What is needed
Should a line below contain the word "will", report it.

★ ★ ★ ★ ★ ★ ★

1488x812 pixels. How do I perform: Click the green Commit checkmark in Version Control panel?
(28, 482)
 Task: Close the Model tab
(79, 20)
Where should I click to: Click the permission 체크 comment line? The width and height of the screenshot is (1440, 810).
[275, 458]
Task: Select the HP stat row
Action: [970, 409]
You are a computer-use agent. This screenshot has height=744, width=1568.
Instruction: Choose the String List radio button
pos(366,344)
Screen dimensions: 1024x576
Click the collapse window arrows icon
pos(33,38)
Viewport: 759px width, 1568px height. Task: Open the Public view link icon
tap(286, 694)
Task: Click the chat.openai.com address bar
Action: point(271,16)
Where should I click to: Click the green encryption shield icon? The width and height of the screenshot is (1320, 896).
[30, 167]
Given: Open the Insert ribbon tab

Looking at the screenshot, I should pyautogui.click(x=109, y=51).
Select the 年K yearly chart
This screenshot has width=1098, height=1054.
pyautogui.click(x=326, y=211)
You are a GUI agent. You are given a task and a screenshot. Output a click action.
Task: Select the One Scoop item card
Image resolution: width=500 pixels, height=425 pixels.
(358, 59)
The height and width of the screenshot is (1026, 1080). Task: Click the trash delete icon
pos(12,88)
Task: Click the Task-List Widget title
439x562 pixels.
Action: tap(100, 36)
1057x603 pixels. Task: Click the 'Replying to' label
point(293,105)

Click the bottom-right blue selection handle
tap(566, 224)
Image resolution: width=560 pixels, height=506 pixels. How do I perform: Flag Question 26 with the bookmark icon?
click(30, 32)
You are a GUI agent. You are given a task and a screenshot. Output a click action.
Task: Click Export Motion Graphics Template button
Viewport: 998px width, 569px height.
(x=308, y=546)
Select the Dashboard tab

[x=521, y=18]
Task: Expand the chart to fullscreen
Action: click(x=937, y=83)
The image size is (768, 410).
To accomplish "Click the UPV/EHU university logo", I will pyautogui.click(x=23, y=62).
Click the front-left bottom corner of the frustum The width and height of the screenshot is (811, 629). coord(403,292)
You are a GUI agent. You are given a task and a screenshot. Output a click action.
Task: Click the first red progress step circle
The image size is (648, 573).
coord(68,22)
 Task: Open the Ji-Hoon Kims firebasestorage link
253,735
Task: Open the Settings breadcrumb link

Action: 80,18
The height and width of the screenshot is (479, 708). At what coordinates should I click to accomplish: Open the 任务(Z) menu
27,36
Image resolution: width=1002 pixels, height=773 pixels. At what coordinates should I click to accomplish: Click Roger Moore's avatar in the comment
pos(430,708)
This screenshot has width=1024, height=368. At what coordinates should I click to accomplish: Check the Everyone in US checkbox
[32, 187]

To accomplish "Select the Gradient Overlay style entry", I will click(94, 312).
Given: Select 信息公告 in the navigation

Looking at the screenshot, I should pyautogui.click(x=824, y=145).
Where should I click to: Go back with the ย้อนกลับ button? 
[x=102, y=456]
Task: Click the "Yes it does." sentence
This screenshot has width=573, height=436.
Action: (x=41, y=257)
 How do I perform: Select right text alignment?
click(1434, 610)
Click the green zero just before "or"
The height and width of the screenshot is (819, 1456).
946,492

★ ★ ★ ★ ★ ★ ★

Answer space
To accomplish "Click the UPV/EHU university logo", I will pyautogui.click(x=23, y=62).
To accomplish "Select the Gradient Overlay style entry", I will click(94, 312).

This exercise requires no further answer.